You can't build a world-class Website without a good development environment. In the case of PHP, the development environment must be particularly capable; a PHP programmer will rarely be programming only in PHP. PHP is necessarily entwined with HTML and JavaScript on the front end and with SQL on the back end. Consequently, a good PHP IDE must allow the developer to work with equal ease in multiple languages (both programming and markup) and contexts.

[ Debugging a mixture of HTML, CSS, JavaScript, PHP, and SQL requires the right tools. See "Debugging PHP Web apps is hard to do." ]

In this article, we examine eight IDEs: ActiveState's Komodo IDE, CodeLobster PHP Edition, Eclipse PHP Development Tools (PDT), MPSoftware's phpDesigner, NetBeans IDE for PHP, NuSphere's PhpED, WaterProof's PHPEdit, and Zend Studio. All of these PHP toolkits offer strong support for the other languages and environments (HTML, CSS, JavaScript, SQL database) that a PHP developer encounters. The key differences we discovered were in the tools they provide (HTML inspector, SQL management system) for various tasks, the quality of their documentation, and general ease-of-use.

In our estimation, four of these IDEs rise to the top. Zend Studio is an excellent PHP IDE once you become familiar with the Eclipse landscape. NuSphere's PhpED is also first rate and deserves your consideration if you need a professional-quality IDE and support. If you're on a budget or you can make it without technical support, Eclipse PDT and NetBeans are exceptional tools.

[ Don't see the scorecards, screen images, or table? Read the original article at InfoWorld.com. ]

As always, development tool choice is heavily influenced by personal idiosyncrasies. For example, we know good developers who love Eclipse, and we know good developers who despise it. All the IDEs in this roundup are either free or available for a reasonable trial period. Use our commentary as a guide, but you owe it to yourself to spend some time with each IDE that appears to have the proper mixture of features needed on your PHP project.
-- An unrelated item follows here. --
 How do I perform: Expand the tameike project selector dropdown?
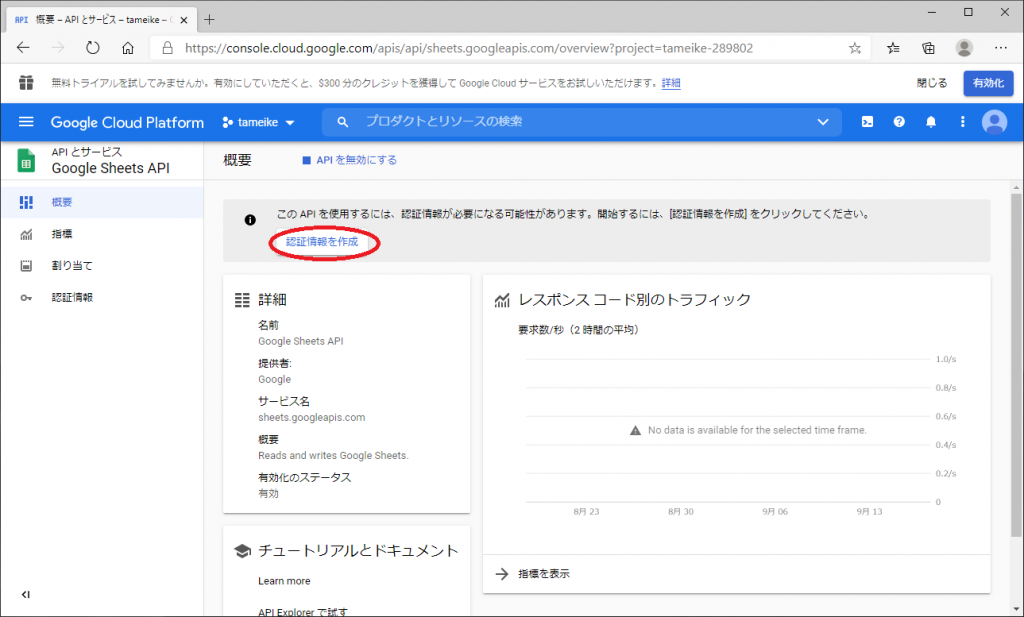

See the first PHP tool: ActiveState Komodo

ActiveState Komodo ActiveState's Komodo is not only a PHP IDE, but a multilanguage development environment that can also handle Perl, Ruby, Python, Tcl, and others. In addition, Komodo is OS agnostic; it can run on Windows, Mac OS X, and Linux. Licensing is by user, so a single license allows you to execute the IDE on multiple platforms. We tested the Windows version of Komodo 5.2. You can download a 21-day trial edition from the ActiveState Website.

Komodo installs with support for both the Smarty and Zend PHP frameworks, as well as integration with a number of version control systems (CVS, Subversion, and Perforce) and the distributed versioning systems Mercurial, Bazaar, and Git. It also provides shells for those scriptable languages it supports (and that you have installed). We had Python installed, so we could open a Python shell and hand-execute Python code. Because PHP now has a command-line interface, we had hoped to find a shell for it. We were disappointed -- perhaps in a future release?

[ JavaScript, Perl, PHP, Python, Ruby on Rails... Where should programmers place their bets? See "Dynamic programming futures." ]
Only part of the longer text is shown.